## Work task:
Nothing below is to be printed except the lines between the line holding "المعدنية (86, 397)" and the line holding "مارس 2022 (134, 1661)", inclusive, each exactly as it appears.
===== Material to process
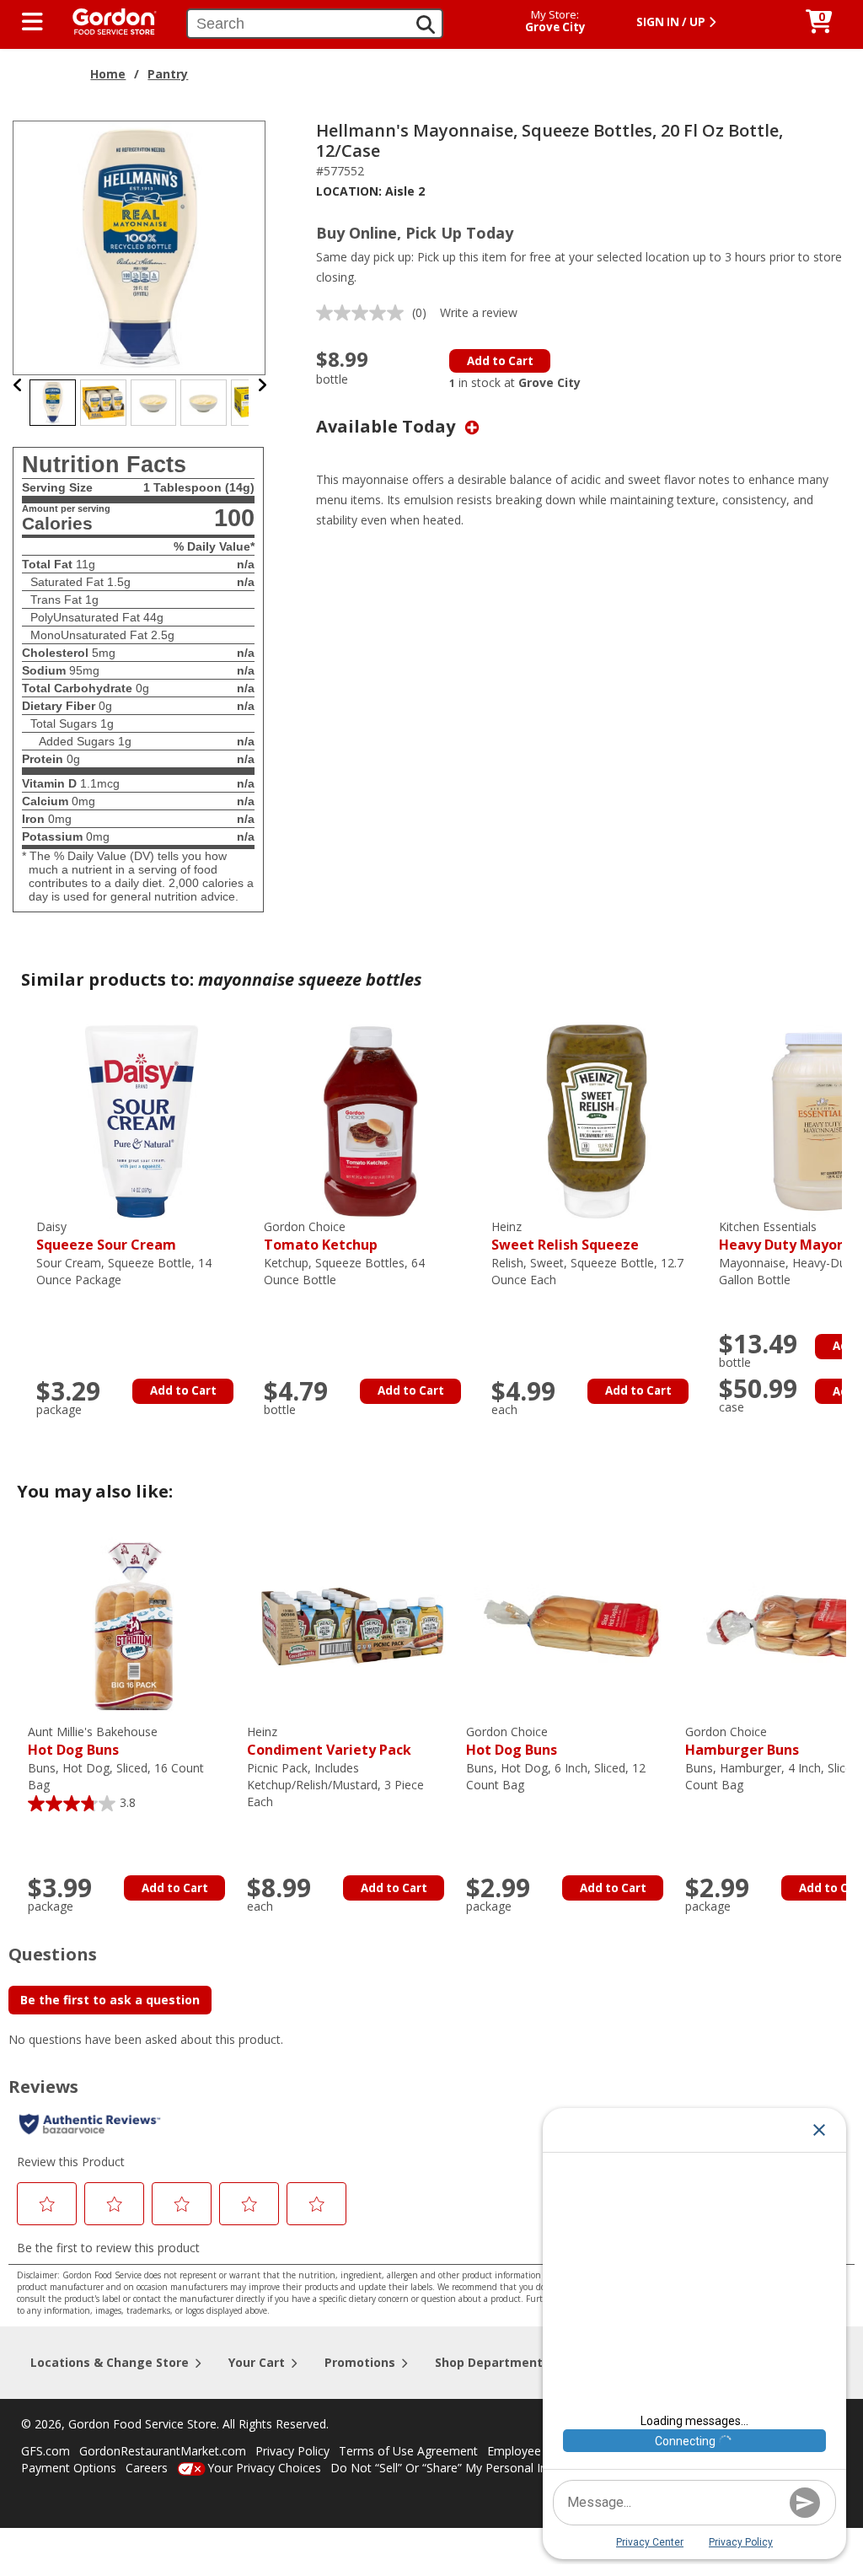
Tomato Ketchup (321, 1236)
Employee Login (531, 2451)
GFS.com (45, 2451)
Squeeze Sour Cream (106, 1236)
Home (108, 74)
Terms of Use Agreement (408, 2451)
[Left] (18, 385)
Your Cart (256, 2362)
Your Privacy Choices (264, 2468)
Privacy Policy (292, 2451)
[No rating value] (364, 313)
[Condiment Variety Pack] (352, 1625)
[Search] (425, 24)
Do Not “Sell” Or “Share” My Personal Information (466, 2468)
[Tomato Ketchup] (369, 1120)
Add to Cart (500, 360)
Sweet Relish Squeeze (565, 1236)
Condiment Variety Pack (329, 1742)
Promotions (359, 2362)
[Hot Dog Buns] (133, 1625)
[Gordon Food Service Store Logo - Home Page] (106, 20)
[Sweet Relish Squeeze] (597, 1120)
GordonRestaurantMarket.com (162, 2451)
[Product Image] (139, 247)
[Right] (262, 385)
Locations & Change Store (109, 2362)
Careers (147, 2468)
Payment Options (68, 2468)
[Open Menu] (32, 22)
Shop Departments (492, 2362)
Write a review (478, 312)
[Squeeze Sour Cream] (142, 1120)
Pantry (167, 74)
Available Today (387, 426)
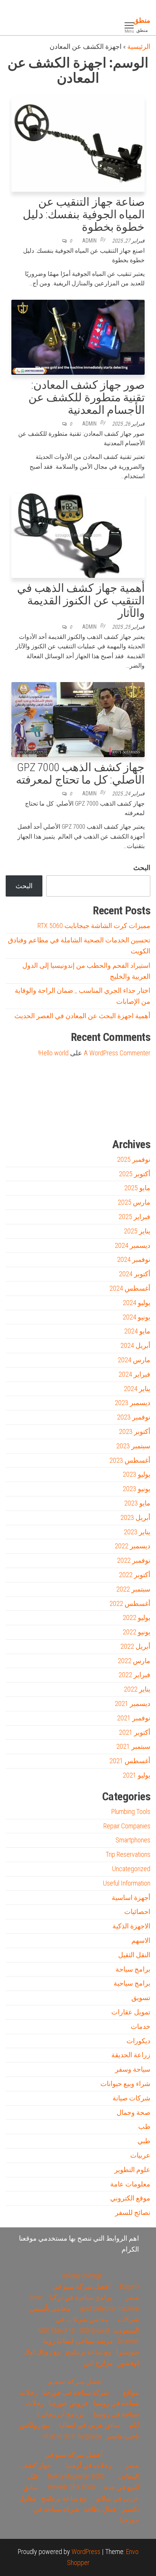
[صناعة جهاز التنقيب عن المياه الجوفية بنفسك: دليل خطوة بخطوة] (78, 143)
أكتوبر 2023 (134, 1431)
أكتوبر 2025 (134, 1174)
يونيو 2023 (136, 1489)
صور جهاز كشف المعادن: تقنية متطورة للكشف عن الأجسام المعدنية (86, 397)
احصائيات (137, 1912)
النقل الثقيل (134, 1955)
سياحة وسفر (132, 2069)
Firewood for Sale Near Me (22, 1085)
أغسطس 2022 (129, 1603)
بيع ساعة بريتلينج (89, 2352)
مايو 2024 (137, 1331)
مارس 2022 (134, 1661)
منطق (141, 20)
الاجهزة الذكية (131, 1926)
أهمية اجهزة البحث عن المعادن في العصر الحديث (82, 1016)
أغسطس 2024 (129, 1288)
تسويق (140, 1998)
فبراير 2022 (134, 1675)
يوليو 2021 (136, 1775)
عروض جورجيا (68, 2403)
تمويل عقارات (130, 2012)
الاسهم (140, 1940)
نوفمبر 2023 (133, 1417)
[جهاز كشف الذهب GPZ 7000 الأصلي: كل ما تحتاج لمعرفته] (78, 719)
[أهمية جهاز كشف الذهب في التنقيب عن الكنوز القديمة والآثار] (78, 534)
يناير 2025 (137, 1231)
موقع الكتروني (130, 2198)
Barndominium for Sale (135, 1085)
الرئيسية (138, 46)
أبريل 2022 (135, 1646)
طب (144, 2126)
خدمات (140, 2026)
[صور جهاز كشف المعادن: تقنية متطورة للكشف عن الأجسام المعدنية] (78, 337)
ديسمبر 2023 (132, 1403)
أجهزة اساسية (131, 1897)
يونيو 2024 (136, 1317)
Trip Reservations (128, 1854)
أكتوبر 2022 (134, 1575)
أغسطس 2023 (129, 1460)
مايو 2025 (137, 1188)
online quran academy (93, 1119)
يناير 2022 (137, 1689)
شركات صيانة (131, 2098)
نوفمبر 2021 (133, 1718)
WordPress (86, 2552)
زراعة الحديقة (130, 2055)
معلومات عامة (130, 2184)
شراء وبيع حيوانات (125, 2084)
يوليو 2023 (136, 1474)
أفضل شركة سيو (66, 1119)
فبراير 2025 (134, 1217)
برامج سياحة (132, 1969)
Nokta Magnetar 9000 (76, 2476)
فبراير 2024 (134, 1374)
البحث (141, 868)
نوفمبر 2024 (133, 1259)
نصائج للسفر (132, 2212)
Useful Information (126, 1883)
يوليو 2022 (136, 1617)
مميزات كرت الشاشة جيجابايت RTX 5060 (93, 926)
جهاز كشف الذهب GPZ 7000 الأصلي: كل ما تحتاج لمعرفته (80, 773)
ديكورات (138, 2041)
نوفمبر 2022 (133, 1560)
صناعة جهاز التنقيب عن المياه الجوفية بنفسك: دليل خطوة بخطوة (84, 214)
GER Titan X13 (57, 2330)
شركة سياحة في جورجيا (75, 2392)
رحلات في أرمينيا (88, 2465)
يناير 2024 (137, 1389)
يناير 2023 (137, 1532)
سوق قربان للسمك (40, 1119)
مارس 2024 (134, 1360)
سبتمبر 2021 (133, 1746)
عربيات (140, 2155)
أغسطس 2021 (129, 1761)
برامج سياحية (132, 1983)
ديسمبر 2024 (132, 1245)
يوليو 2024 (136, 1303)
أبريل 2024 (135, 1345)
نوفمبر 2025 (133, 1159)
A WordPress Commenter (117, 1053)
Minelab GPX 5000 (71, 2487)
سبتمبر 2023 (133, 1446)
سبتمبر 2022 (133, 1589)
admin (89, 241)
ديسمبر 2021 (132, 1703)
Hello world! (53, 1053)
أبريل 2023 (135, 1517)
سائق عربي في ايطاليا (89, 2425)
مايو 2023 (137, 1503)
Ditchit (117, 1119)
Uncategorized (131, 1869)
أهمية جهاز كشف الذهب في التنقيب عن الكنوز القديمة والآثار (81, 600)
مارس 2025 (134, 1202)
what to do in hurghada (71, 2436)
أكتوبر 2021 (134, 1732)
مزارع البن (98, 2363)
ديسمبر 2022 (132, 1546)
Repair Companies (126, 1826)
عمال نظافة (100, 2509)
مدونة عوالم (138, 1119)
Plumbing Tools (130, 1811)
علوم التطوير (132, 2170)
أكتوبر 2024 (134, 1274)
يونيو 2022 (136, 1632)
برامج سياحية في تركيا (81, 2297)
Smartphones (132, 1840)
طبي (143, 2141)
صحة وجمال (133, 2112)
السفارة (16, 1119)
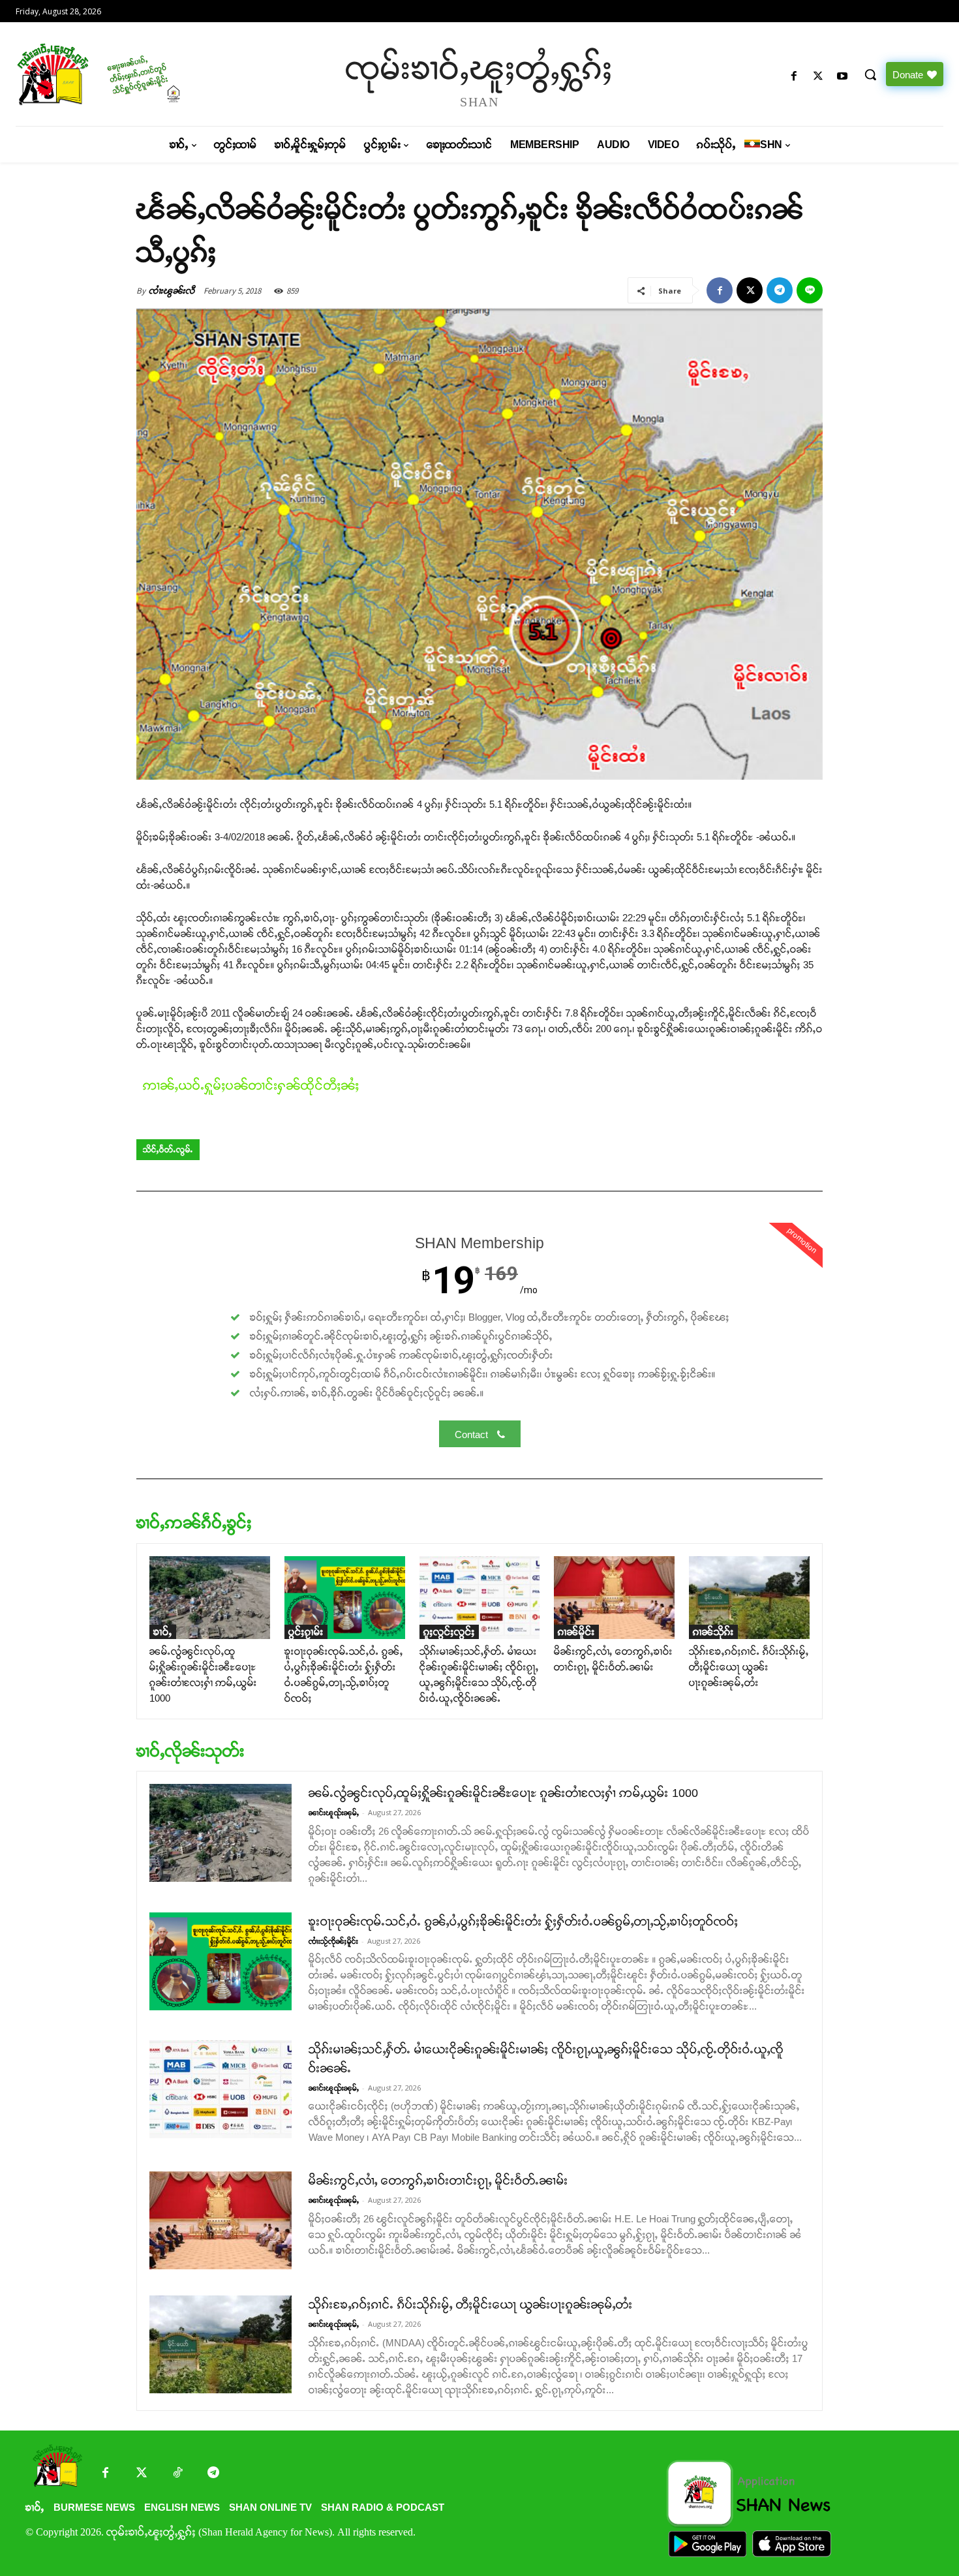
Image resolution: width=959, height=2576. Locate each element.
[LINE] (810, 290)
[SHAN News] (127, 74)
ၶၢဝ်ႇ (162, 1631)
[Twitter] (141, 2474)
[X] (818, 76)
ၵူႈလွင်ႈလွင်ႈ (449, 1631)
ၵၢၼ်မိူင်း (576, 1631)
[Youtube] (842, 76)
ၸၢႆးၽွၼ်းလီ (172, 291)
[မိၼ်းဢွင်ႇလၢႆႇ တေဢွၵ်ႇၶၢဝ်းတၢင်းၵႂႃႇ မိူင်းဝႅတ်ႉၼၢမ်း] (614, 1597)
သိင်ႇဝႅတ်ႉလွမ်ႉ (168, 1149)
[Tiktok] (177, 2474)
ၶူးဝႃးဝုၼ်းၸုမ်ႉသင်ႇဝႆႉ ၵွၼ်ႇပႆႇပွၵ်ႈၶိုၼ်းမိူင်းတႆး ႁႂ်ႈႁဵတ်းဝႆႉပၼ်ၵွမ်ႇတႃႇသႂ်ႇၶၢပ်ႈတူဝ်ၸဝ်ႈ (523, 1921)
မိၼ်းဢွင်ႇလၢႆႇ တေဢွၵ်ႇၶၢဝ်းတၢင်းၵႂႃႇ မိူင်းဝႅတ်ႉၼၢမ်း (438, 2180)
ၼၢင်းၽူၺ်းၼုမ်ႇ (334, 1813)
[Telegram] (780, 290)
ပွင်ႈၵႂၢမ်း (306, 1631)
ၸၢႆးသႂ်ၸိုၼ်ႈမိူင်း (333, 1941)
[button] (870, 74)
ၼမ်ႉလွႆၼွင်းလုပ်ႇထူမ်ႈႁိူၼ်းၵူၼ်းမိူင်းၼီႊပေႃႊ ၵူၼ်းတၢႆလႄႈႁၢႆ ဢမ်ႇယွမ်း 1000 (503, 1793)
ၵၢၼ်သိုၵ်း (713, 1631)
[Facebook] (793, 76)
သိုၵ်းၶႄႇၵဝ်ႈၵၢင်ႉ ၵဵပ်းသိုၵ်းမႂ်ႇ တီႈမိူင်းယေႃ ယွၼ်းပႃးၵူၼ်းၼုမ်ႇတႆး (749, 1667)
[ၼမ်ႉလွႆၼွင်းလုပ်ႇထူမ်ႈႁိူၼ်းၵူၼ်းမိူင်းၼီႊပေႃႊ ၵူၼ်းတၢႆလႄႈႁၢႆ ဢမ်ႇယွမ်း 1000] (209, 1597)
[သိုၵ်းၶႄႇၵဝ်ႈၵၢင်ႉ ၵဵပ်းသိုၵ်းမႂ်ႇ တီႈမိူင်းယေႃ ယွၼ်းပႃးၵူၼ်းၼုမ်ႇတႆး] (749, 1597)
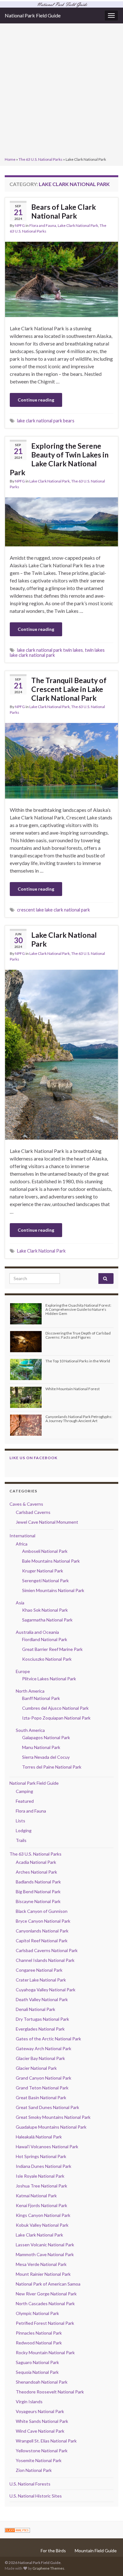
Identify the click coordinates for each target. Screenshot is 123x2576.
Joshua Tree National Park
==========
## Task output:
صور جهاز كشف المعادن: تقنية متطورة للكشف عن الأجسام المعدنية (86, 397)
احصائيات (137, 1912)
النقل الثقيل (134, 1955)
سياحة وسفر (132, 2069)
Firewood for Sale Near Me (22, 1085)
أغسطس 2022 (129, 1603)
بيع ساعة بريتلينج (89, 2352)
مايو 2024 (137, 1331)
مارس 2022 (134, 1661)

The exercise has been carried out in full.